118. I have not the least doubt that the latter course is to be preferred. This case seems
to me a very far cry from Secretary of State for the Home Department v AF (No 3) [2009]
3 WLR 74 where the House of Lords was faced with a definitive judgment of the Grand
Chamber in A v United Kingdom (2009) 49 EHRR 625 on the very point at issue and
where each member of the Committee felt no alternative but to apply it. Lord Rodger put
it most succinctly (at para 98):
“Argentoratum locutum, iudicium finitum – Strasbourg has spoken, the
case is closed.”
119. Moreover not merely was the Strasbourg ruling in A clear and authoritative but,
whatever view individual members of the Committee may have taken about it (and it is
evident that, whilst many agreed with it, others did not), it expressed an entirely coherent
view.
120. The contrasts with the present situation are striking. In the first place, we are
faced here not with a Grand Chamber decision but rather with the possible need for one.

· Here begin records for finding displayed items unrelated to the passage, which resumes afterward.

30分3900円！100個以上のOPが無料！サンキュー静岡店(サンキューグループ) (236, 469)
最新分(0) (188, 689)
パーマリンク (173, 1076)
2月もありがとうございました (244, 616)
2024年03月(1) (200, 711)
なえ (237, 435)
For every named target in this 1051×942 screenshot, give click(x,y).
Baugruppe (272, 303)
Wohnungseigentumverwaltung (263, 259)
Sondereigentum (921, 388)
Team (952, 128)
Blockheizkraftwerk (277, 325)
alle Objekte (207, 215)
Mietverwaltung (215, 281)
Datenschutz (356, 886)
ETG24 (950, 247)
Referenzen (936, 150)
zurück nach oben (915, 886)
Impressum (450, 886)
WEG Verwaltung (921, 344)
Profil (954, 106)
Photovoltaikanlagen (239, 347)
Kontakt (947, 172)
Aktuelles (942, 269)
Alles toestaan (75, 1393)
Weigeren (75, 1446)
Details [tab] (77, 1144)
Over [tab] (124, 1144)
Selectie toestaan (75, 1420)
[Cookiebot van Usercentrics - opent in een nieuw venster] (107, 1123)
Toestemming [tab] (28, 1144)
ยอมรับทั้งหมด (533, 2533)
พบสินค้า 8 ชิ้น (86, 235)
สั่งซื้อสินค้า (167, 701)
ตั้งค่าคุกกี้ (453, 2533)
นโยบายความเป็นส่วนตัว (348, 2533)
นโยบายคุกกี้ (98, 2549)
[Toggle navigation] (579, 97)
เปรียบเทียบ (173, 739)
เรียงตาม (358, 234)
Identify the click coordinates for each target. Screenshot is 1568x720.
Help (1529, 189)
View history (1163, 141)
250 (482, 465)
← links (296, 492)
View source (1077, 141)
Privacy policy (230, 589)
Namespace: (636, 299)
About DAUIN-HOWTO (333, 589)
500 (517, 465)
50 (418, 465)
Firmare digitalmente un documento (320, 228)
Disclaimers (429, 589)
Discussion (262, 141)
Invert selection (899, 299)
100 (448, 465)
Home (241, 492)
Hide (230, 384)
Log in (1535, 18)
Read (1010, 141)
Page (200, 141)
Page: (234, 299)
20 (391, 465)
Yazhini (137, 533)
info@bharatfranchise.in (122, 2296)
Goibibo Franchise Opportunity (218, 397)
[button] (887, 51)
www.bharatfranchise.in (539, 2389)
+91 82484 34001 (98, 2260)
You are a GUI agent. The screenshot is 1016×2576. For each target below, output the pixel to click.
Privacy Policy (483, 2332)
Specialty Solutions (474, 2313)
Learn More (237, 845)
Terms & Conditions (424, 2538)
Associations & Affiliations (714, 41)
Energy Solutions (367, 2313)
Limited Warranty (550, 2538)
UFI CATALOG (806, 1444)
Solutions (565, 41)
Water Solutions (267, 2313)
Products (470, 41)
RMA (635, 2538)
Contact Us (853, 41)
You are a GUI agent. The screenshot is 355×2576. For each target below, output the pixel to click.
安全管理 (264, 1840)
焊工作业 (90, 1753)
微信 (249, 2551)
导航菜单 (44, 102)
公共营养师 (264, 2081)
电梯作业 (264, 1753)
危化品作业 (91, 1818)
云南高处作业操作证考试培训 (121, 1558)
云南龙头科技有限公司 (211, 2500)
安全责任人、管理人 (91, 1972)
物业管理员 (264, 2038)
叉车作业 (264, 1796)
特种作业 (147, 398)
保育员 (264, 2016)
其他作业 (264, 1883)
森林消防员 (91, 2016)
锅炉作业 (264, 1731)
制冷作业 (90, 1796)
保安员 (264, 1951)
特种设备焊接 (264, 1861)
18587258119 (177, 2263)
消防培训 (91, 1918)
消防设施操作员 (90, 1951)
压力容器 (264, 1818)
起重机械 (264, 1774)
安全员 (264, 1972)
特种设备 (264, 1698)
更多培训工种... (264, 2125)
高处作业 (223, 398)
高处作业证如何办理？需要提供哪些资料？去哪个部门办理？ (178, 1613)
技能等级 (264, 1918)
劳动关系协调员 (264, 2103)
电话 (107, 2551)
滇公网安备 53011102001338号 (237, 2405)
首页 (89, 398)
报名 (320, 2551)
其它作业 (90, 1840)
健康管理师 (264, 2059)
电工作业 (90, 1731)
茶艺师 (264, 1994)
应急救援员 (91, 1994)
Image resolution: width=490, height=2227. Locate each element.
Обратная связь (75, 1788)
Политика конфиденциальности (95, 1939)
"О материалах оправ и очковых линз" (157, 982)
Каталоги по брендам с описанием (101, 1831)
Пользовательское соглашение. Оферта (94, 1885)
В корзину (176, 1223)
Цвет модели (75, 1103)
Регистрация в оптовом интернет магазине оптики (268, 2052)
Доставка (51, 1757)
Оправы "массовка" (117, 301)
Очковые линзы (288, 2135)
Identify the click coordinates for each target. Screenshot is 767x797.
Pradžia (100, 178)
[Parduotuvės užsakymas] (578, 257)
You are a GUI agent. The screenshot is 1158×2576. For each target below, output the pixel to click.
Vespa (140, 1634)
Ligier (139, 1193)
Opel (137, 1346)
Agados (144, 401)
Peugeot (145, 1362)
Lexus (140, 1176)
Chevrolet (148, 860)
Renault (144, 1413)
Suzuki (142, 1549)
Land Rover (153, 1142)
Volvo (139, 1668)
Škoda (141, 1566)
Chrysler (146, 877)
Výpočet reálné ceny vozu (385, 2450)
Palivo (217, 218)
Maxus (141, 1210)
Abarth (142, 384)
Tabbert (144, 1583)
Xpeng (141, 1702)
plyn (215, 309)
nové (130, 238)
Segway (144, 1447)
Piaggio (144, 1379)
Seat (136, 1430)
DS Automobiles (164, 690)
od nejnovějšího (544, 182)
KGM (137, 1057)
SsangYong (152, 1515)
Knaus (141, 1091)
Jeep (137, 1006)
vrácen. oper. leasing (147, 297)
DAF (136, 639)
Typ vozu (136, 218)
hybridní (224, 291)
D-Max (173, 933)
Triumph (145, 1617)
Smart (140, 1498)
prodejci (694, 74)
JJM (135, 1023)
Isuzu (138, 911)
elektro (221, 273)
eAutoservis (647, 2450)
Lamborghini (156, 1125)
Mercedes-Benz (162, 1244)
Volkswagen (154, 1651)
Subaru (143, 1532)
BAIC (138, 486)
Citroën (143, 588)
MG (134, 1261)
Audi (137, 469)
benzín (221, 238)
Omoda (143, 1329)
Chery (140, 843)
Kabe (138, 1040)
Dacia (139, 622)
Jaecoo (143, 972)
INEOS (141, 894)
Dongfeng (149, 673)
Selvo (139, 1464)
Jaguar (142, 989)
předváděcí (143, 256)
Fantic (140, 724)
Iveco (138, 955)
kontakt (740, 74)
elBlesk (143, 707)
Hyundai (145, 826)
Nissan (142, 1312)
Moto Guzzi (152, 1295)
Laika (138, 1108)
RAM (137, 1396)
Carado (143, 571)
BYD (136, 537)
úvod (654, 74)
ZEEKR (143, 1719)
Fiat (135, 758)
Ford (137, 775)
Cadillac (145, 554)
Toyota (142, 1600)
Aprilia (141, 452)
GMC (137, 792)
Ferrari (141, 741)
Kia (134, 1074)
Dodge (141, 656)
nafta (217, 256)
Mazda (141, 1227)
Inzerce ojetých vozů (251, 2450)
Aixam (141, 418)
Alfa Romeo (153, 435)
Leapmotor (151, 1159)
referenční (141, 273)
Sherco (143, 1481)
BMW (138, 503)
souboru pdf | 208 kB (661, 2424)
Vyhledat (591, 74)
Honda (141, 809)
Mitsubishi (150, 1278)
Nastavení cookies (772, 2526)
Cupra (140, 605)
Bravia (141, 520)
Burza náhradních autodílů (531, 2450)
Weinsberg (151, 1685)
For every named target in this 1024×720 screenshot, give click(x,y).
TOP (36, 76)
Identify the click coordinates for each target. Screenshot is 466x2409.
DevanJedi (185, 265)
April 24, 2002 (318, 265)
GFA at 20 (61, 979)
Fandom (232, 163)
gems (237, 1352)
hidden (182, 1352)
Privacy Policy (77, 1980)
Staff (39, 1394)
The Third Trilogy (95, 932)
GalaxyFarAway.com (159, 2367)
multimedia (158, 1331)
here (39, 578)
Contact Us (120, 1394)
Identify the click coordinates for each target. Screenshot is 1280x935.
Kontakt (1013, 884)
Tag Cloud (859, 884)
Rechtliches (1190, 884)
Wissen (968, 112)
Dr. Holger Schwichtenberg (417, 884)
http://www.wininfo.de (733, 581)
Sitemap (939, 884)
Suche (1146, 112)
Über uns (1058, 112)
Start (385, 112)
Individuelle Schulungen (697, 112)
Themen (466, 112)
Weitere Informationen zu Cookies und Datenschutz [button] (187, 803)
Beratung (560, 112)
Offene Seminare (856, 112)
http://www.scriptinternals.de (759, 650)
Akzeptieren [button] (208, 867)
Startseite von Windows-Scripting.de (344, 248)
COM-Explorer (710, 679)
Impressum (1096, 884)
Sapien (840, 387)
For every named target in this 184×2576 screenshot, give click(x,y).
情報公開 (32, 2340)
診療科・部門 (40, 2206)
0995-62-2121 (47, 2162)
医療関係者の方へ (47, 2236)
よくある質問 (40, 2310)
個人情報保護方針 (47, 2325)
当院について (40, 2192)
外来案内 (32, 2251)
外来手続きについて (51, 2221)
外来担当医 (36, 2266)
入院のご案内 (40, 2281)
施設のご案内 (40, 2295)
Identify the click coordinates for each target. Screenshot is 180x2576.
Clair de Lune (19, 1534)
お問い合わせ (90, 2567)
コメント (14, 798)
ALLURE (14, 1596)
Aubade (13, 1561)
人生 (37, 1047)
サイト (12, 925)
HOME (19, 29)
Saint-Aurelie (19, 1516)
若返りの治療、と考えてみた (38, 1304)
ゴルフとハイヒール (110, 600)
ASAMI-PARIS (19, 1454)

Moreover, not merely is the Court’s ruling in Al-Khawaja not as authoritative as a Grand
Chamber decision, but it is altogether less clear than was the decision in A. Indeed, as I
have already suggested, it is far from certain that Al-Khawaja stands for any absolute
principle of the sort here contended for. I would reject the appellant’s argument that not
merely is the Court’s judgment in Al-Khawaja clear but, unlike the position in A, it is
supported by a whole stream of consistent earlier Strasbourg case law and consequently
more, rather than less, authoritative than the ruling in A. For the reasons fully elaborated
by the Court of Appeal and now by Lord Phillips, I cannot accept that the earlier cases
support, still less compel, an absolute principle such as Al-Khawaja is now said to stand
for.
121. Accordingly, in agreement both with Lord Phillips and with the judgment of the
Court of Appeal, I too would dismiss these appeals and express the hope that the Grand
Chamber will clarify the law upon hearsay evidence and recognise that our domestic
legislation is compatible with article 6.